Jon Krakauer was born in 1954 in Corvallis, Oregon. He graduated from Hampshire College in 1976. After graduating, he moved between Colorado, Alaska, and the Pacific Northwest working as a carpenter and a commercial salmon fisherman. He developed a love for climbing mountains which led him to climbing Mount Everest in 1996. While climbing, a storm killed four of his five teammates who had reached the summit with him. He wrote an article for Outside magazine about the climb and received a national magazine award. Following this he wrote a novel about the tragedy called Into Thin Air, which was a New York Times Bestseller. Krakauer also wrote the novel Into the Wild about a man who survived in the Alaskan wilderness for 119, which was on the best seller list for two years. His writings have been published in Outside, GQ, National Geographic, Rolling Stone, The New Yorker, The New York Times, and more.
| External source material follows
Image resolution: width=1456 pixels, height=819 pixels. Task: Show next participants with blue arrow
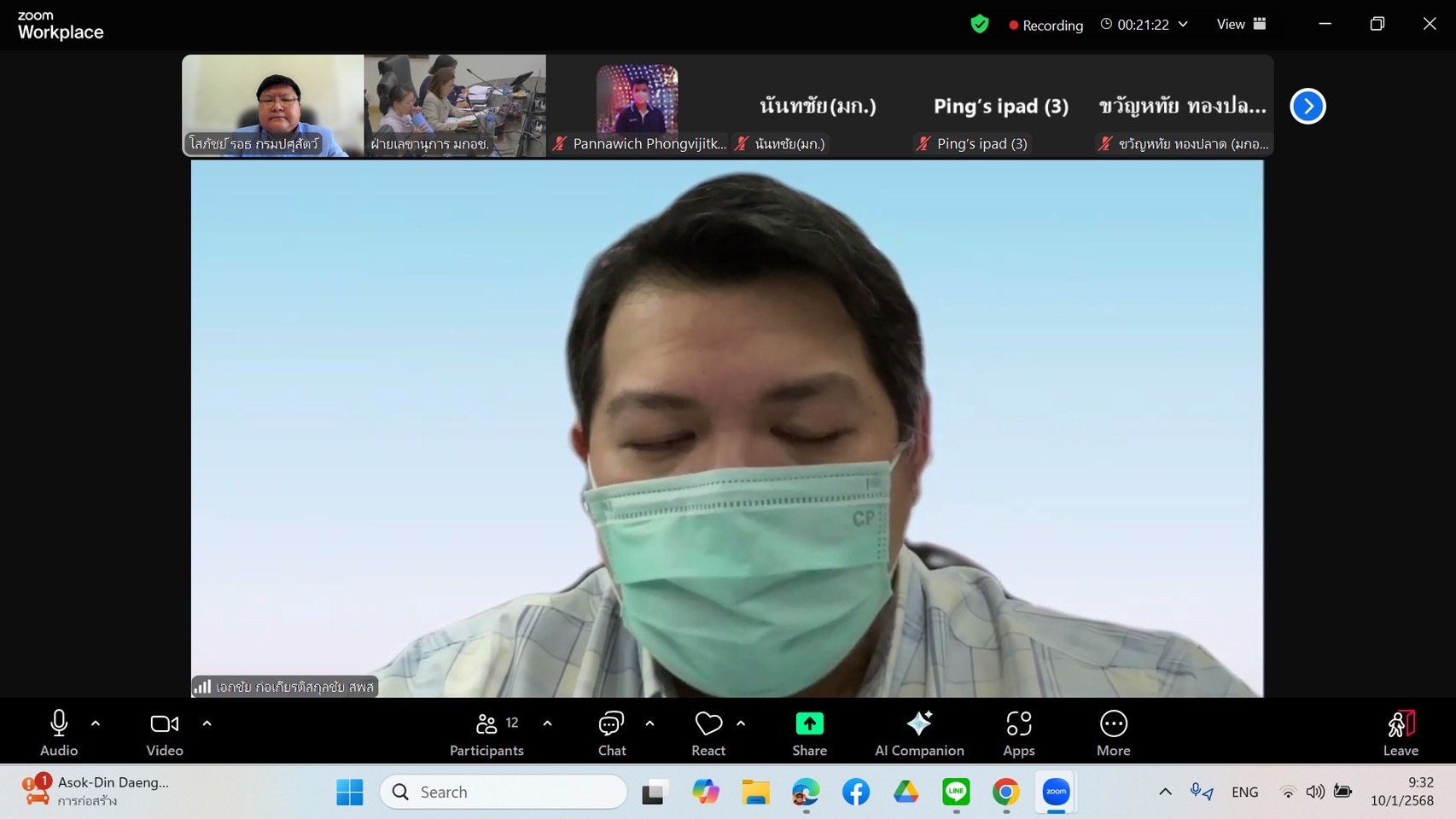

In 1997 he received the Walter Sullivan Award for Excellence in Science Journalism for an article he wrote for Smithsonian on volcanology. In 2003 he published, Under the Banner of Heaven: A Story of Violent Faith, in 2009 Where Men Win Glory: The Odyssey of Pat Tillman, and in 2011, Three Cups of Deceit: How Greg Mortenson, Humanitarian Hero, Lost his Way.